From what I’ve read, Charles is very much against going to failure. I think when he writes “you will go near failure,” this is mostly a warning sign saying “Caution, failure ahead,” and that you should take the necessary steps to avoid it. For instance, if you’ve been cruising along in your PR Zone doing 5 reps, but suddenly that 5 reps is starting to get tough, that’s a signal to drop to 4 reps. By the time the 15 minutes is over, you may be doing only 1 rep. Keep in mind, too, that although you’re supposed to be racing the clock, you can take longer rests in between sets.

EDT is a very flexible system, but because it is so flexible, you also need to exercise a bit of judgment, monitor how you’re body is doing, and adjust accordingly. This is the way I work the PR Zones. Charles may come on here and say that I’m doing it totally wrong.

Bro, methinks you’re stuck in semantics. Do you already lift? What sort of program are you on? Why is it a “mad rush” to find a new program today?

It’s like this: there is no perfect program or “best” way to go. For god’s sake man, if you’re so concerned about finding a program and are thinking so much about how often to go to failure you need to lift more heavy shit more often.

If you’re joining a new gym or working out with someone new tomorrow (and that’s why you need a new program asap), you could give 'em (and you) a wakeup call by doing an OLAD week. One lift a day. Simple, brutal, and utterly lacking in bullshit and overanalysis.

Just for clarification, I’m not “against” training to failure per se, but I AM against using pain or fatigue as training goal, or as a measurement of wotkout quality. EDT is not really a beginner’s program…if your exercise technique is not completely stable and constent, you’ll tend to break down as fatigue sets in.

Hope this helps…

[quote]merlik wrote:
I’m beginning a new training regiment tomorrow, so it’s a mad scramble to figure out what I’m going to do. I have some good ideas, but I have a quick question:

Isn’t EDT overtraining? I thought you were only supposed to train to failure once every two weeks or so, and this has you training the same muscle to failure twice in one workout. Am I missing something?[/quote]

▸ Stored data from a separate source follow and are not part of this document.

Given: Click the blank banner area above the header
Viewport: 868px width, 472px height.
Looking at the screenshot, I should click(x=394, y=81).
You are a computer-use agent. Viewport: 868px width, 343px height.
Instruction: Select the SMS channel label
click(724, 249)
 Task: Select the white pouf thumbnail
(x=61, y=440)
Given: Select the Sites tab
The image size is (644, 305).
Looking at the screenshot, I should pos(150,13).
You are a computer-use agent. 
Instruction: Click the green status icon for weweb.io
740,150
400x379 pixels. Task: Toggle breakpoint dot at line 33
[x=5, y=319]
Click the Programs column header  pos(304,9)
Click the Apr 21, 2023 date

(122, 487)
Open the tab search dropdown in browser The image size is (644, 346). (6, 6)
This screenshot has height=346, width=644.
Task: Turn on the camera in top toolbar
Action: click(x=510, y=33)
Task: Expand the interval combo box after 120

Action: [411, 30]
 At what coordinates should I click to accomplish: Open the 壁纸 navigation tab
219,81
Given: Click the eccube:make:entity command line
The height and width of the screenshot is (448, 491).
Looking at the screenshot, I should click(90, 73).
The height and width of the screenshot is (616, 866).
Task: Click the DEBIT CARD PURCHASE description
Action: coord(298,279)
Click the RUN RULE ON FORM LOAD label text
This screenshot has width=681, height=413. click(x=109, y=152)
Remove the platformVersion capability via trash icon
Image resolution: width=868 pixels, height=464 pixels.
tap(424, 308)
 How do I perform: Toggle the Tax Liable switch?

I lifted for the first time this summer using a linear periodization method. I made some gains, but since coming here, I’ve learned the linear periodization isn’t a great way to lift. So, I started shopping around, looking for other programs.

I like EDT because a) it looks like it will be fun, b) seems relatively simple, and c) it looks like it’s going to kick my ass. It’ll also fit pretty well into my schedule. The thing is, in reading about the periodization program I did, one of the things it mentioned was that you shouldn’t ever not complete a set, as this will train your CNS to fail (or something similar). This is what had me worried.

I’ve decided on EDT for Fat Loss, as I definitely need to lose some fat. I’ll be doing the T-Dawg diet too. The only reason I was in a “mad rush” was because the active rest period ended yesterday and I’m excited to be lifting again.

Is there any way to frame your EDT for Fat Loss program in a four times per week schedule?